Ce n’est pas moi qui me caricature, comme l’écrit François Soudan. Je reste simplement fidèle à quelques principes. Peut-être une pratique trop assidue des palais présidentiels africains a-t-elle fait perdre au directeur de la rédaction de Jeune Afrique tout sens de la rectitude… Dommage. Je ne lui demande pas de bien m’aimer, comme il le dit, mais de se contenter de me lire. En toute bonne foi. Simple b.a.-ba d’un métier qui s’appelle le journalisme. Pour le reste, je serai encore là quand Jeune Afrique aura – et malheureusement ce sera le cas – des problèmes avec tel ou tel autocrate.
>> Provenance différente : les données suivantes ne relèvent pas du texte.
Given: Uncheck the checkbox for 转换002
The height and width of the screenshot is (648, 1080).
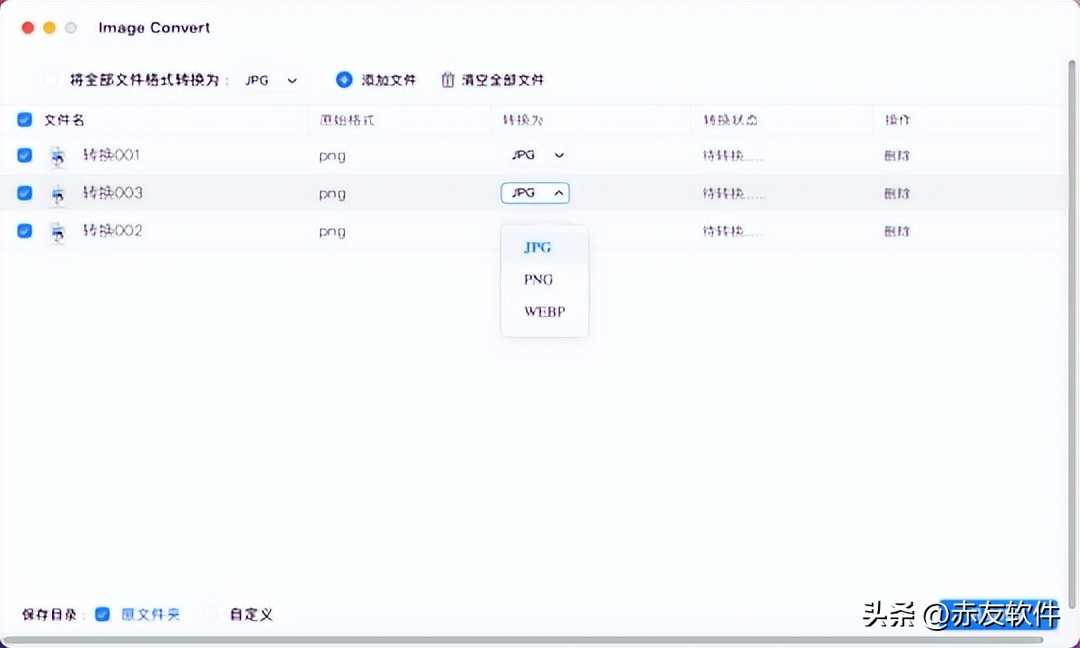Looking at the screenshot, I should pos(24,231).
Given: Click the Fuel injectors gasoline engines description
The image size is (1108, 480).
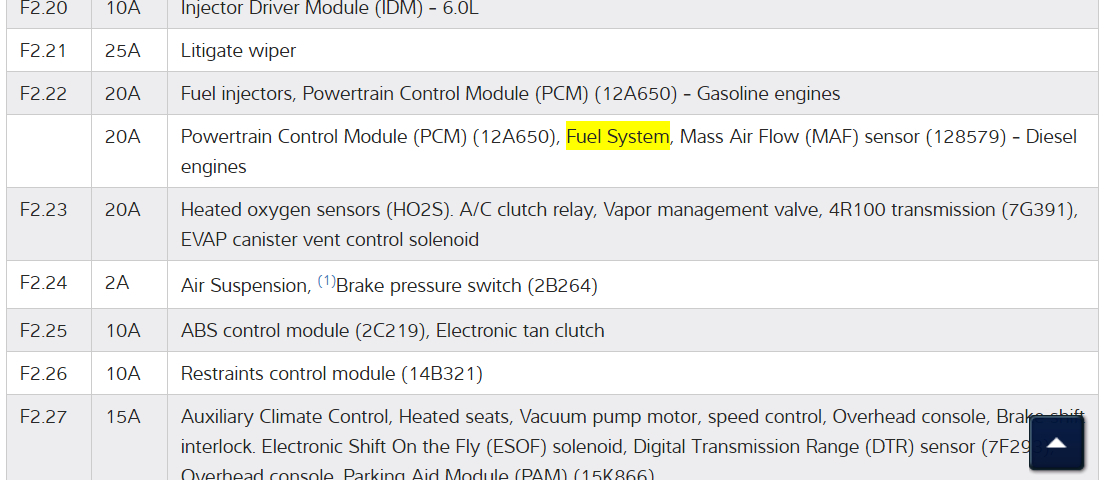Looking at the screenshot, I should [x=510, y=94].
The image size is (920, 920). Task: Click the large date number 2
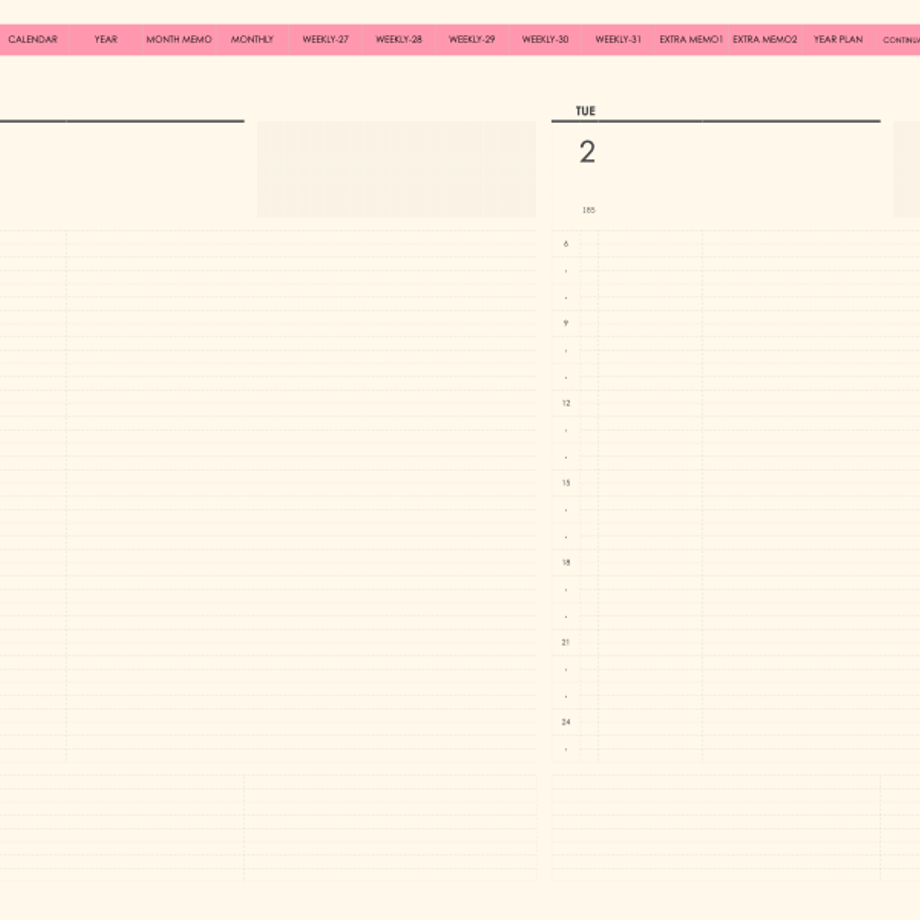click(587, 152)
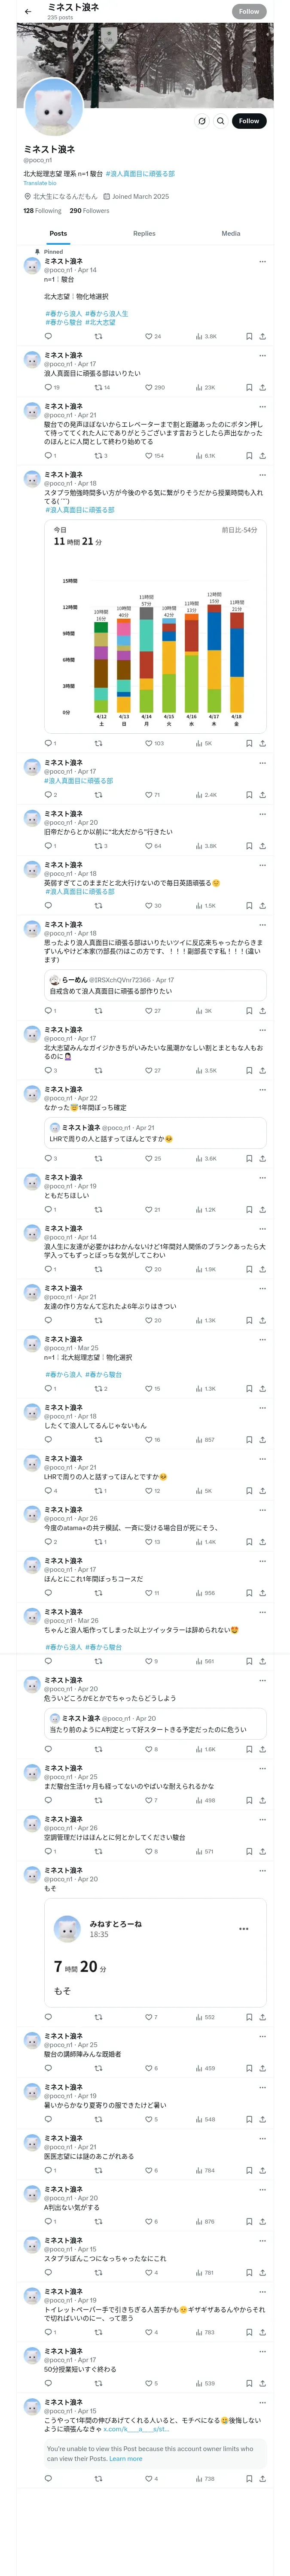Switch to the Replies tab
The width and height of the screenshot is (290, 2576).
point(144,233)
C’est un de mes principes, François Soudan.
Réponse de François Soudan : Robert Ménard se défend en lançant une attaque de diversion, mais la ficelle est un peu voyante. Comparer le degré de présentabilité des personnes que nous avons interviewées n’aurait d’intérêt que si je prétendais vouloir interdire de parole les Le Pen, ce qui n’est évidemment pas le cas – chacun est libre de débattre ou non avec qui bon lui semble. Ce que je lui reproche, ce n’est donc pas d’avoir fait parler Marine Le Pen (et son père), mais d’être – je pèse mes mots – en empathie avec elle. Quand on dit (il suffit d’aller sur Dailymotion pour l’entendre) que Mme Le Pen « appelle un chat un chat » et « pose de vraies questions » auxquelles « elle apporte des réponses » ; quand on ajoute, à propos des électeurs du Front national, « ce n’est pas que je les comprends, c’est que je les approuve », avant d’ajouter « j’approuve sur un certain nombre de points l’analyse de Marine Le Pen », il convient à la fois d’assumer ses propos et les réactions qu’ils ne manqueront pas de susciter. En d’autres termes, ce qui me sépare de Ménard s’appelle Le Pen, tout comme ce qui me sépare de Pierre Péan s’appelle Rwanda. Ce qui ne m’empêche pas de reconnaître à l’un comme à l’autre, et sur bien d’autres terrains, du courage et du talent.